3. Continuing to purchase local renewable energy near the cities it serves.
4. Continuing to assess its supply chain to find improvements and efficiencies around sustainability.
Founded by Brad Bao and Toby Sun, Lime aims to provide a sustainable solution to the first and last-mile transportation problem by helping people move around their cities in an affordable and convenient way while eliminating their carbon footprint.
The company partners with cities to deploy electric bikes and scooters enabled with GPS and self-activating locks. In Europe, it serves more than 60 cities, including Paris, Berlin, London, Rome, or Budapest.

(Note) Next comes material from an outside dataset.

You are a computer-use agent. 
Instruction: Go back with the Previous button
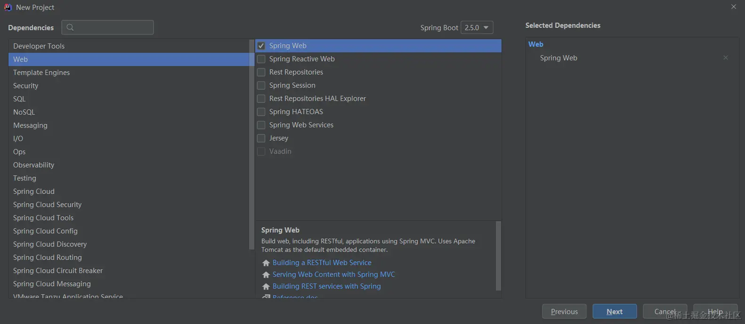point(564,311)
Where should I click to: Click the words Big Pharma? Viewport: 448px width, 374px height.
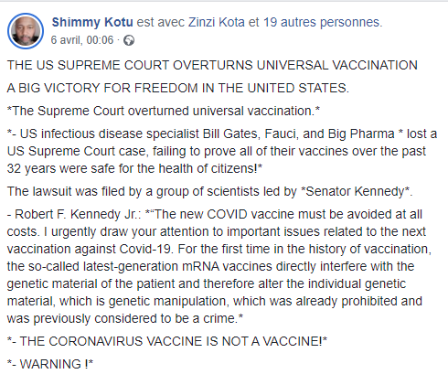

Riders took more than three million rides through the platform last year and the company expects that number to grow this year as people return to work, school, social activities, and more after the vaccination.
“Since launching a new generation of e-bikes we acquired from JUMP in May of 2020, we’ve seen the addition of the e-bikes boost rides on our scooters in cities where both are available. In cities like Seattle, where e-scooters were added to an existing e-bike service, rides on both modes increased,” says the company.
In May 2020, the company had secured a whopping $ 170M (approx €157M) in funding led by Uber as well as participation from Google’s Alphabet, GV, Bain Capital Ventures, and other new and existing investors. The funds helped Lime to acquire Uber’s bike and scooter service – JUMP’s business operations, and expand its mobile app integration with Uber. Besides, Lime also promoted Wayne Ting as its new CEO.
Prior to that, in 2018, Lime secured $ 335M (approx €277.7M) in funding from Uber and Alphabet, among others.